I also ended up spending a lot of time in Arlington National Cemetery. I had to go take some photos for the project, and then some of Rebecca's friends invited me to go with them...I should explain that Rebecca and my brother David who lives in DC were both on the road a bit for work while I was in town, and the result was that I got my own bed and spent far less time in bars than I usually do when I visit DC. I also ended up spending a lot of time with Rebecca's friends, I think because I was staying at her place and we look enough alike that I was a suitable substitute for the week. A little weird, but they were fun. In any case, how often do you get a call asking, "Are you up for an afternoon of solemn contemplation of our nation's great heroes?"—or something to that effect. And it was really cool to tour the cemetery with people who actually knew some of the history. Turns out, Arlington National Cemetery is located on what was Robert E. Lee's estate. Actually, it was his wife's estate—Mrs. Lee was a descendant of George Washington. So when they evacuated during the Civil War (the Lee estate overlooks DC, and thus was a strategic location for the Union), she took with her many family heirlooms that had belonged to Washington. Then one of the Union generals decided to make sure the Lees could never return to the estate by burying fallen soldiers (and sometimes the limbs of amputees) in Mrs. Lee's rose garden. What a story. The writers on Desperate Housewives wish they could come up with something so deliciously vindictive.

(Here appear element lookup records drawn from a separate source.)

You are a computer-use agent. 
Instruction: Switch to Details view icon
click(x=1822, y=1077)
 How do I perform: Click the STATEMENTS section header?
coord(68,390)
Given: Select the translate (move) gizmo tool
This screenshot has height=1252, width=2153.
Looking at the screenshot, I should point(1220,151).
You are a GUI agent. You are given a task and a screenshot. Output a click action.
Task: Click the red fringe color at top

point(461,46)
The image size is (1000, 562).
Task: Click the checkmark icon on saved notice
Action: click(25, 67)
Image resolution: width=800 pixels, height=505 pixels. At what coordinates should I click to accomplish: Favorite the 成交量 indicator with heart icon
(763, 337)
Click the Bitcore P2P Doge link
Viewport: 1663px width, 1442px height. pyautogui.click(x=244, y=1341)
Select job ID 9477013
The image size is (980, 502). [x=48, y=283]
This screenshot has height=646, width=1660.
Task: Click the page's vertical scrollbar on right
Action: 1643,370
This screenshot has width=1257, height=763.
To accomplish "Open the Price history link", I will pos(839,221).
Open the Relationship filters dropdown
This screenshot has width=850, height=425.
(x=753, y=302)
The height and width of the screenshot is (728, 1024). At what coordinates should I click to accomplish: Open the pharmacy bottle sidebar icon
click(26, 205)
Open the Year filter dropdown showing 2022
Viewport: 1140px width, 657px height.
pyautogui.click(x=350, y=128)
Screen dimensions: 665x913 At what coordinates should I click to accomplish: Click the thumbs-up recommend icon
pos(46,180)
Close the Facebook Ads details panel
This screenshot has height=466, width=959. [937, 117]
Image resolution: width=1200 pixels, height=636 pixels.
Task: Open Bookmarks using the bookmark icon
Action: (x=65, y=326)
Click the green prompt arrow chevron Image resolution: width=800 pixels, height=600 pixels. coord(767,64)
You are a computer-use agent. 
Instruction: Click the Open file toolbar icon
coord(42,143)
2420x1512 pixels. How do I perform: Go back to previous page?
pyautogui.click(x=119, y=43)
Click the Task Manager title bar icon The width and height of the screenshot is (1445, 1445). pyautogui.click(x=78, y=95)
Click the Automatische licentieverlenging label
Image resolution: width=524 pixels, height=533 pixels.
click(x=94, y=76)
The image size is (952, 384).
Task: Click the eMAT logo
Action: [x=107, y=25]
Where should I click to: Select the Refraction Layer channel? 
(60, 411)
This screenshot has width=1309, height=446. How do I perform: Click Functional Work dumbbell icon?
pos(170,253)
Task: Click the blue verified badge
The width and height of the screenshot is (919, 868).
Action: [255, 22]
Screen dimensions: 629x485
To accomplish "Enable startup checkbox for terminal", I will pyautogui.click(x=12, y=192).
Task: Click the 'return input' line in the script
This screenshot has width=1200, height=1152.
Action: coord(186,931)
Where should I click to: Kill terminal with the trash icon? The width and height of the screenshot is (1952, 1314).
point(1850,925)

I also got to spend some time at the Air and Space Museum, the Portrait Gallery, the Hirshhorn and a few other hot spots on the mall. Yea, free museums! Definitely the best thing about Washington. You know, if you're not into government.

I have to admit, though, it was a little tough getting around the city. I am declaring Washington, DC the most difficult city I've had to drive in, for a number of reasons. Apparently the city was purposely designed to confuse invaders and give the U.S. military clear access to shooting at them. Right, except that I'm guessing invaders will carefully study a map beforehand and do a few dry runs before battle. Whereas your casual visitor to the city may or may not have studied their route from home to wherever it is they are going quite that diligently, let alone trying to execute it in real time. Add in a bunch of lost tourists, a few insane cabbies, and a dozen or so "because we feel like it" road blocks, and I found myself just kind of hoping I didn't hit anything when I left the house.

But all in all, I had a fantastic time in Washington, and though I was sad to wrap up my interviews, it was nice to end with a really strong bunch.

Tuesday, January 29, 2008

What's the difference?

Last week I stayed in Raleigh with my Uncle Joe, Aunt Melanie and their four kids, Heather (13), Caitlin (9), Anthony (5), and Thomas, almost 3. I did do a few interviews, but honestly, my trip to Raleigh was mostly social, with a bit of pampering mixed in. Heather and Caitlin gave me a facial and a pedicure the first morning I was there before I was declared fit to leave the house. I turned down the manicure because I don't like wearing nail polish, but as the week went on, I was tempted to reconsider as I developed a blister on my thumb from playing Super Mario Brothers. And a sore arm from all the Wii bowling, basketball, and air hockey. Did I mention the Raleigh Freddosos have a game room?

But actually while I was there I learned a new game, which has become one of my favorites. (My family will understand when I say it's in the same vain as Pete's old joke game—"why did the calendar chase the priest?", etc.) The new game was developed by my cousin Anthony, and it's called "What's the Difference?" Here's an example:

Anthony: Katie, what's the difference between a table and a raisin?

Me: You put plates on a table, but not on a raisin.

Anthony: No, you eat a raisin, but you don't eat a table.

Me: You got me again. Man, you're good at this. So Thomas, what's the difference between a lampshade and my forehead?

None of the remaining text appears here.